Despite the turmoil, Strategy faces no immediate risk of forced selling. None of its Bitcoin holdings are pledged as collateral, meaning the company is insulated—at least for now—from margin calls or liquidation spirals. However, as The Street pointed out, a continued slump in Bitcoin’s price could slow down its future acquisitions, potentially altering its long-term strategy. The company is expected to report its fourth-quarter 2025 financial results after the market closes on February 5, a moment that investors and critics alike will be watching closely.
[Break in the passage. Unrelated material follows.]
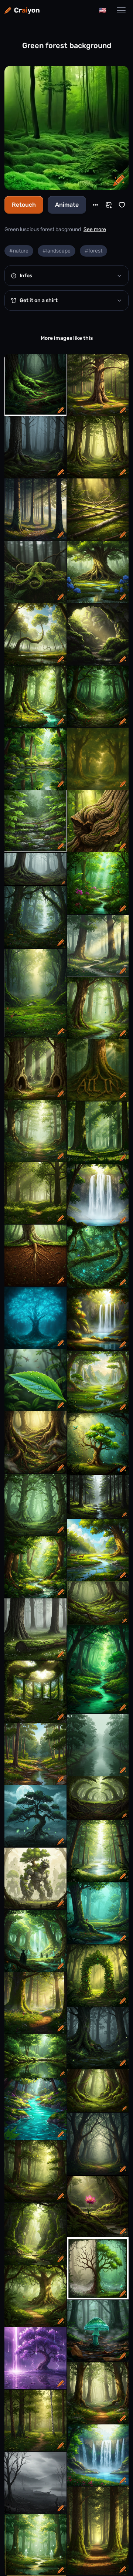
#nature (18, 251)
Popular television personality and CNBC host Jim Cramer has not missed the opportunity to take a dig at Saylor ahead of the earnings release, but the Strategy co-founder remains steadfast in his commitment to Bitcoin. “Strategy co-founder, however, remains defiant in his chase of Bitcoin,” The Street summarized, capturing the high-stakes bravado that has come to define both Saylor and his company’s relationship with the digital asset.

For the broader crypto market, the events of February 3, 2026, serve as both a cautionary tale and a case study in resilience. The market’s reaction to political developments in Washington underscores just how interconnected global finance has become, with digital assets now responding to the same currents as stocks, bonds, and traditional currencies. Yet the volatility, the risk, and the potential for sudden reversals remain uniquely crypto.

As the dust settles, traders and investors are left to ponder what comes next. Will Bitcoin regain its footing and lift the market with it, or is this the start of a deeper correction? For now, all eyes are on Washington, Wall Street, and the ever-unpredictable world of digital assets—where fortunes can change in a heartbeat, and the only certainty is uncertainty itself.